Rocket Internet's Easy Taxi Lands $7M From iMENA To Expand In The Middle East


Rocket Internet and iMENA Holding have announced that they will partner together to launch mobile app Easy Taxi in the Middle East and North Africa. iMENA will invest $7 million into the app’s regional rollout, which started today in Saudi Arabia.


According to Rocket Internet, the $7 million represents the largest funding so far for a mobile app business in the region. It also marks the latest in a series of investments as Rocket Internet seeks to secure Easy Taxi’s foothold in emerging markets. In July, Easy Taxi received $10 million from Africa Internet Holding (AIH), a joint venture between Rocket Internet and AIH’s 35% owner Millicom, a telecoms operator. The two investors had previously invested $15 million in Easy Taxi in June through another JV, Latin American Internet Holding, in order to expand Easy Taxi in Latin America.


Launched by Rocket Internet in 2011, Easy Taxi’s iOS, Android and BlackBerry apps are now available in 15 markets throughout Latin America, Africa and Asia. The app has been downloaded 2 million times and has over 60,000 drivers in its network.


Headquartered in Berlin, Rocket Internet’s strategy is to take successful e-commerce startup models and replicate them in markets that competitors have not yet entered or have a relatively small footprint. In July, Rocket Internet announced that it had raised an additional $500 million from previous investors Kinnevik and Access. That round of funding took Rocket Internet to over $1 billion in backing so far for this year.


Rocket Internet is using the funds to rapidly build infrastructure in emerging markets that can be leveraged over and over again when it launches new businesses in other verticals. This makes it relatively easy for Rocket Internet to shut down startups that are faltering in favor of new ventures with more potential. In the Middle East, for example, it closed its previous e-commerce startup Mizado last year to focus on Jumia. Rocket Internet’s other ventures in the region includes fashion portal Namshi.
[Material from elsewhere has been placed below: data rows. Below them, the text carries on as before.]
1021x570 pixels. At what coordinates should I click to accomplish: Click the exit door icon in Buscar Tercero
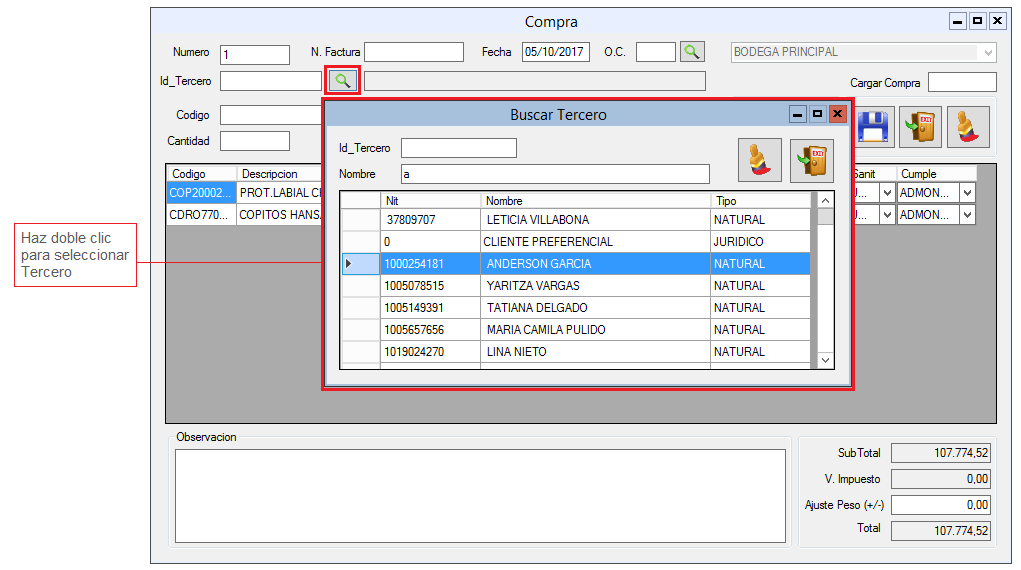[811, 160]
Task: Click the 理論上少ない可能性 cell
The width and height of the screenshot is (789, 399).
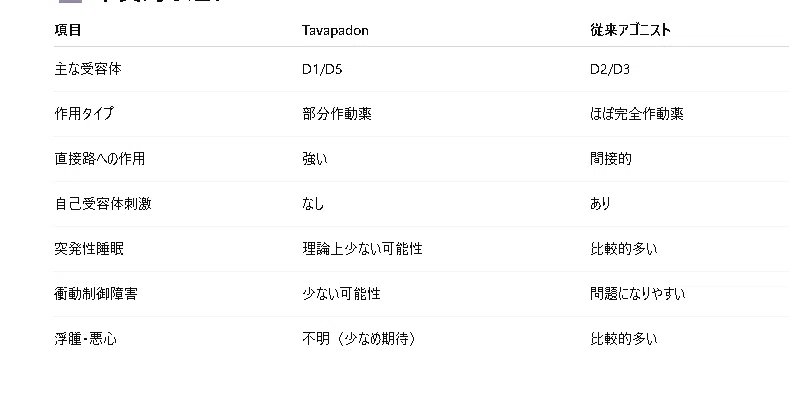Action: point(362,249)
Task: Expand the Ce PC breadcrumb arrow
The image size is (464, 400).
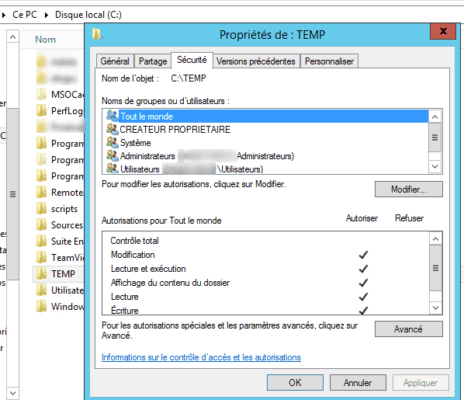Action: click(3, 15)
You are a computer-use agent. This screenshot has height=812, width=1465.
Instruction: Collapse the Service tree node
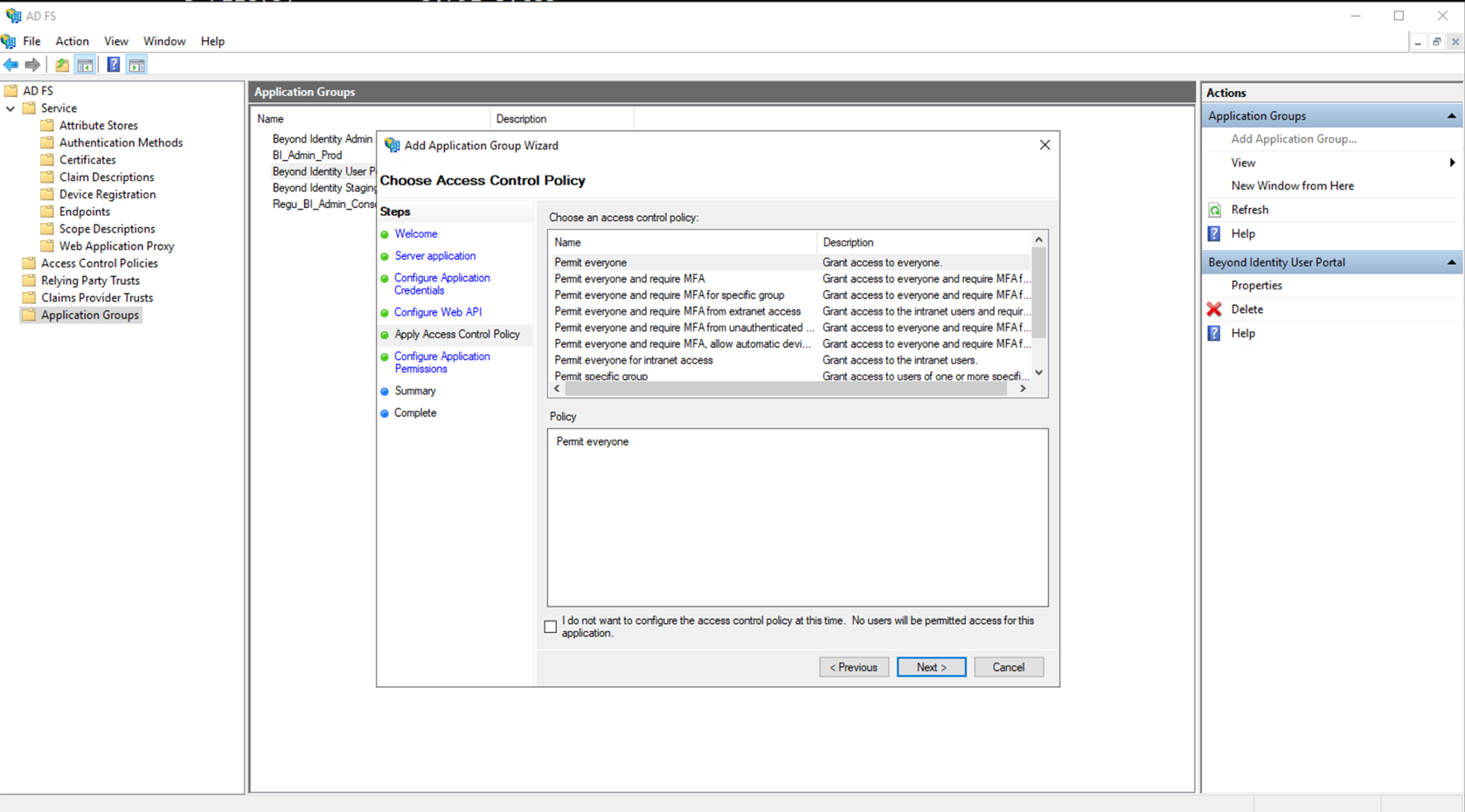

Easy Taxi’s competition in MENA is still relatively light and includes businesses such as Uber and Careem, which both launched in Dubai last month but have yet to rollout to other cities. Rocket Internet hopes that focusing on countries where there is still relatively little competition will result in higher margins than it would make in developed markets such as Europe. This echoes the strategy of other e-commerce startups like Fab and is a contrast to companies like Amazon, which operate on very thin margins on a massive scale in order to yield large returns.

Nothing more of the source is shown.